Anticipatory intelligence

Stanley Black & Decker’s CTO, Mark Maybury, told VentureBeat that the company is starting to use digital twins to facilitate anticipatory intelligence, predictive analytics and prescriptive analytics. “We use digital tools to design products, assess associated bill of materials (BOM), their manufacturability and eventually, their sustainability digitally,” he said. One challenge is that the models the company uses for different products, human processes, factories and distribution centers are at different levels of abstraction and often in different languages. For example, it must go between product models stored in computer-aided design (CAD) tools, manufacturing recipes in computer numerical controlled (CNC) systems and workflows described in business process modeling notation. “These models can have differing levels of specificity, expressivity and accuracy,” Maybury said. 

Fleet routing

Gaurav Gupta, partner and global head of digital engineering with global technology research and advisory firm ISG, recently worked with a global logistics provider that used supply chain digital twins to optimize fleet routing and reduce its annual fuel consumption by about 10 million gallons, resulting in $400 million in cost savings.

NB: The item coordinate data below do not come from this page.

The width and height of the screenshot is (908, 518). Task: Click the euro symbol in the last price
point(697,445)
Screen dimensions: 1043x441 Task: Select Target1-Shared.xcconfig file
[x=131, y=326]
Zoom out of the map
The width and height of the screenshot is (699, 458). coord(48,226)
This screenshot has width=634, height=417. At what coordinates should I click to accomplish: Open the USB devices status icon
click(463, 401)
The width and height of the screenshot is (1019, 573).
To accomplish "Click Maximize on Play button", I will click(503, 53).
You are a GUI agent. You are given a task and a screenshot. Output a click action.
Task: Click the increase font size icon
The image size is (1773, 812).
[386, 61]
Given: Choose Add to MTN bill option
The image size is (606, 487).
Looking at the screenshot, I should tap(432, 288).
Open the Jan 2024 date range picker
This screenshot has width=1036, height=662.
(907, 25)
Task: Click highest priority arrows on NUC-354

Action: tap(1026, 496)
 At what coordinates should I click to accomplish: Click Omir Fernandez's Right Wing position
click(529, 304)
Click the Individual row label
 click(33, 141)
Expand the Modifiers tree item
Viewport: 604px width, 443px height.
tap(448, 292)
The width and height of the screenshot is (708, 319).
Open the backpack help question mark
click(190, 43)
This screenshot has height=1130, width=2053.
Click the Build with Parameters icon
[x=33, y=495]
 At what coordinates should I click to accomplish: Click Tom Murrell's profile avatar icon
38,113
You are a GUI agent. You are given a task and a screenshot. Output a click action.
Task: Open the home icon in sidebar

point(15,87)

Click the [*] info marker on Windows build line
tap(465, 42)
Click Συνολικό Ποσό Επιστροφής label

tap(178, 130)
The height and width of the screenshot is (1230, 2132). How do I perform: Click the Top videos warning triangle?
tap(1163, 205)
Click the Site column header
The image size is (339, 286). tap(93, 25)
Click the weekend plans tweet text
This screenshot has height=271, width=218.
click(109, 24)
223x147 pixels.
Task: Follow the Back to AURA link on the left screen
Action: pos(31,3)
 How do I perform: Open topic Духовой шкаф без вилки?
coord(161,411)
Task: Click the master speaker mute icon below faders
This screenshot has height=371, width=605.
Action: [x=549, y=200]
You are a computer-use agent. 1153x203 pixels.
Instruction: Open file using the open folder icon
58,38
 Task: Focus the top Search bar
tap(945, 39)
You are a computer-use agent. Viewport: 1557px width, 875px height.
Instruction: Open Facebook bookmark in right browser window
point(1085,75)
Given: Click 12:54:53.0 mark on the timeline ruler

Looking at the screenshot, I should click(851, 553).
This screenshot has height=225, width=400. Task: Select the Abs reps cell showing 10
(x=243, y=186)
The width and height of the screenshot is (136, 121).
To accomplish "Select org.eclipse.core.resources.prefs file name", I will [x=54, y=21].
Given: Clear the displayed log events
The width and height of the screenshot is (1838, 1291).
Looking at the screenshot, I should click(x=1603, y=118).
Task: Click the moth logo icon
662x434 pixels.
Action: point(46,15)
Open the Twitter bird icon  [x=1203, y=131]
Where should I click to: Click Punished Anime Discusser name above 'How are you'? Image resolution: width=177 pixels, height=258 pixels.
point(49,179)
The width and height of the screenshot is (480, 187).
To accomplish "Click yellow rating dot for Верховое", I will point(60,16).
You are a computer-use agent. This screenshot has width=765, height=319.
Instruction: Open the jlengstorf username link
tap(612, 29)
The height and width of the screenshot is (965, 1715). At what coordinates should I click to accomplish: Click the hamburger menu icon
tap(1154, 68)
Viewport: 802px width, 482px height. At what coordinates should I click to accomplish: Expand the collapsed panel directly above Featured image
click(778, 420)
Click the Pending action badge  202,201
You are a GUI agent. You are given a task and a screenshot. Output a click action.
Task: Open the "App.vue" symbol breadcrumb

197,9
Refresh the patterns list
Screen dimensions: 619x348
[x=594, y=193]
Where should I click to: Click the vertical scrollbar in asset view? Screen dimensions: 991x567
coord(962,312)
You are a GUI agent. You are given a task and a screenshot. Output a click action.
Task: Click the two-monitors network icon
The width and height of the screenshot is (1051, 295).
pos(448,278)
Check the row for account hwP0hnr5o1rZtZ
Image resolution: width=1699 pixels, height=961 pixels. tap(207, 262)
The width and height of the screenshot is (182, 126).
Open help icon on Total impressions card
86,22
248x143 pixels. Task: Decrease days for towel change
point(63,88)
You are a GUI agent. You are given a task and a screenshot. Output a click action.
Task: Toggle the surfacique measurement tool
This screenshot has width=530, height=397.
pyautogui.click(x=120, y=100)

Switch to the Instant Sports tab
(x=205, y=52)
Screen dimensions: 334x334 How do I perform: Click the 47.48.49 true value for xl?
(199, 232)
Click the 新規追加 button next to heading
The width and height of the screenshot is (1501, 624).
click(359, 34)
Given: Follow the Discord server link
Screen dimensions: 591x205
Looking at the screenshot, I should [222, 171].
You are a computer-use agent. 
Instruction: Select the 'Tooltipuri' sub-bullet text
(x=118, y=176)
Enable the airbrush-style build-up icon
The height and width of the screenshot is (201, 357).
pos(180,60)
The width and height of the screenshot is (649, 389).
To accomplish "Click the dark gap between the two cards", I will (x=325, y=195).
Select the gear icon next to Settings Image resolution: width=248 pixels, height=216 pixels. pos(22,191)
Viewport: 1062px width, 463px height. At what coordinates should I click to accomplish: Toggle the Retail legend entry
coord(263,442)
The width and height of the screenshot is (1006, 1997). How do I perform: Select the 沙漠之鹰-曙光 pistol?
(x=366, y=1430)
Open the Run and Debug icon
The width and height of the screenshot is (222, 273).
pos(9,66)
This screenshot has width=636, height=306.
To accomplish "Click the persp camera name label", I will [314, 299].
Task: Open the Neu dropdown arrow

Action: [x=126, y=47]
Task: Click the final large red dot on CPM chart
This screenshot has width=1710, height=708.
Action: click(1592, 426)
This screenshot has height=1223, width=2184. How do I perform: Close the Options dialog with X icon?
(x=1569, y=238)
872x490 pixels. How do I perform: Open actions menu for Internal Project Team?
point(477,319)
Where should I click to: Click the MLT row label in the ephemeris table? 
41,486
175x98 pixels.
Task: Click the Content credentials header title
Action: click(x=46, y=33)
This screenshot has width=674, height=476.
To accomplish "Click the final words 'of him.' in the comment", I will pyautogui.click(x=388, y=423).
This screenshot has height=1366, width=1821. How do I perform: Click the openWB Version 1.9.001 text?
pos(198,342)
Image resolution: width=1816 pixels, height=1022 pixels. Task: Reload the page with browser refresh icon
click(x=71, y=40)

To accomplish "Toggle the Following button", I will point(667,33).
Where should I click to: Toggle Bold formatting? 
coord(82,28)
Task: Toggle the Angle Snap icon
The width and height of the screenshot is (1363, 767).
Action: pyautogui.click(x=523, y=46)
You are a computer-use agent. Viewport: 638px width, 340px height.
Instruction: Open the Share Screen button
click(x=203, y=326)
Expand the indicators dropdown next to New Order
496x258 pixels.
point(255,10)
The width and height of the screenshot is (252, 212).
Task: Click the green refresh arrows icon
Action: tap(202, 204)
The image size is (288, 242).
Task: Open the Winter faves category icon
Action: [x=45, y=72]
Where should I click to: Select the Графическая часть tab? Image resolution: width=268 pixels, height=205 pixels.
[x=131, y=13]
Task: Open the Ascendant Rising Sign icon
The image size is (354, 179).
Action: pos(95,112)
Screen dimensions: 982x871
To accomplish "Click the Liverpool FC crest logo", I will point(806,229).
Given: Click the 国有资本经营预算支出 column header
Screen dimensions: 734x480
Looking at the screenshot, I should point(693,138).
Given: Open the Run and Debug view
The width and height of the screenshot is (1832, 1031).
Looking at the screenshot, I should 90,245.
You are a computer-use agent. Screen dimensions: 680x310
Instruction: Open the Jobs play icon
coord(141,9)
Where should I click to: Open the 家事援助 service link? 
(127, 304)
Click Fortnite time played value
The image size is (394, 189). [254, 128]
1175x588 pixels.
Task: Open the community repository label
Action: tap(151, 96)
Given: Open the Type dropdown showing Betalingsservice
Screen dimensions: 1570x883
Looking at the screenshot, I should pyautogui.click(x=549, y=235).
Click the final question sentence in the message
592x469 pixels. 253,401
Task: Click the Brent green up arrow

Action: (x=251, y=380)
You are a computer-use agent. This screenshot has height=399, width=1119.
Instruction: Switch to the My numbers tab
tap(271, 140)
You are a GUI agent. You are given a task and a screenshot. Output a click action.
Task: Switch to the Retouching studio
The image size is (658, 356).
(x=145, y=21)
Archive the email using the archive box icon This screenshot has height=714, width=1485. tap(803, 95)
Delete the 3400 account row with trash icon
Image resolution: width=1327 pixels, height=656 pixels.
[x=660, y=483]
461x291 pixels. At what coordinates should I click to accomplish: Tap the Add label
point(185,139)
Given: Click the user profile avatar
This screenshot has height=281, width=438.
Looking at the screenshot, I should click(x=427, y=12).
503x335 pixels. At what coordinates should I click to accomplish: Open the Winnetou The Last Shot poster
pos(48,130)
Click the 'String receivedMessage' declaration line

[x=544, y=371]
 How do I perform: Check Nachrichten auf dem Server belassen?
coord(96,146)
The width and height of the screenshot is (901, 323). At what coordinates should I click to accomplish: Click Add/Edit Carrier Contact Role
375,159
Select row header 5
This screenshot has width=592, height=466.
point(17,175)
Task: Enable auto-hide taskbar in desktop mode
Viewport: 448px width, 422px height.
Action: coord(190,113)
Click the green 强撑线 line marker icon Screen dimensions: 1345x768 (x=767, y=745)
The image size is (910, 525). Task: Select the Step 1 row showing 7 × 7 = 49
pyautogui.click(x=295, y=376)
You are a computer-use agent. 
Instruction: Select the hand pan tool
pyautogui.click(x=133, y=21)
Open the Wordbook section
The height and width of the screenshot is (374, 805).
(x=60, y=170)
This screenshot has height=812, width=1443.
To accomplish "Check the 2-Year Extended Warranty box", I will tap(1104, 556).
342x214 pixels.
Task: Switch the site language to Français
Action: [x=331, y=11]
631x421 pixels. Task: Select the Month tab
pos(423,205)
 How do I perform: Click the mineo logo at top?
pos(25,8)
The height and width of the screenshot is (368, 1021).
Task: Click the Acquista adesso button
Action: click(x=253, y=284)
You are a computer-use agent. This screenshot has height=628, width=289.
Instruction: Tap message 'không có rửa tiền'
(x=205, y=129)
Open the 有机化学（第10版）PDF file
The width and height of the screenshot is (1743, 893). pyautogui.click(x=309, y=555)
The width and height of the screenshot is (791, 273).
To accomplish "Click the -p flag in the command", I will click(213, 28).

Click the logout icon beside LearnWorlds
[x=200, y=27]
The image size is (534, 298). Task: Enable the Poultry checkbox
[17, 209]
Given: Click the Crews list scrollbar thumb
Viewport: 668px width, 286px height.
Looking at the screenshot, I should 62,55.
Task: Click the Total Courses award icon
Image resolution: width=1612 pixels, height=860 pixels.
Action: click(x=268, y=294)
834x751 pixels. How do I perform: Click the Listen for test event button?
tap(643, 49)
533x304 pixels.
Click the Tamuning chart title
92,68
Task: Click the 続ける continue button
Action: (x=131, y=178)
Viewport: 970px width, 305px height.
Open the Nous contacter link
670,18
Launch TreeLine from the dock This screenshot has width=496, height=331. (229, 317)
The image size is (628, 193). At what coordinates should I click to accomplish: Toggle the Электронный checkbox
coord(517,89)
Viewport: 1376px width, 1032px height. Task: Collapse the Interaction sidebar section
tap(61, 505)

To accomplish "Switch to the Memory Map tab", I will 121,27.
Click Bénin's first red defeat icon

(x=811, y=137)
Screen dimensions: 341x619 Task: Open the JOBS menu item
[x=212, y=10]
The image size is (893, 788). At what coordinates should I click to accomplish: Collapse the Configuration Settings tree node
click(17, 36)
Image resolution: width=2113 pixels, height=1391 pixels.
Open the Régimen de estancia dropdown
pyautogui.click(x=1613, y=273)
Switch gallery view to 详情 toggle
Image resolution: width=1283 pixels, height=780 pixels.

In another case, a global retailer used Google Earth Engine, satellite imagery and Google’s BigQuery cloud data warehouse to trace how sustainably sourced its palm oil is by quantifying the level of deforestation near production. 

Identify bottlenecks

Software development teams have long had rich metrics for identifying where development processes get stuck. Advances in machine vision could also make it easier to reconstruct physical bottlenecks in a digital environment. Datagen is already starting to pull this kind of data into digital twins to model how humans perform various physical processes like packing boxes, assembling parts and moving pieces. “You can track productivity of people – who’s doing what and when and where the bottlenecks are,” said Gil Elbaz, cofounder and CEO of Datagen. These digital models allow managers to assess the tradeoffs between bringing in more staff, finding better equipment, or devising a better approach. 

Stress test the warehouse

“One of the strongest use cases for a digital twin in the supply chain industry is to conduct a ‘virtual stress test,’” said Zach Gomez, senior director of global logistics business at Realtime Robotics. Companies have regularly been conducting stress tests of their facilities and operations to see if they are adequate for busy seasons. Some retail firms sell half of their annual volume during the peak holiday shopping months. That means everything from the technology to the processes and procedures must work as intended. But doing actual tests is a time-intensive and costly practice and people are not always up to the additional stress. Using a digital twin, the entire facility is simulated to help an organization review their planning, iron out any kinks and identify potential problems. Improvements and fixes can be made and then re-simulated until correct. 

“This can dramatically cut down on the time and expense of running a real-world stress test, letting you simulate it until you perfect it,” Gomez said.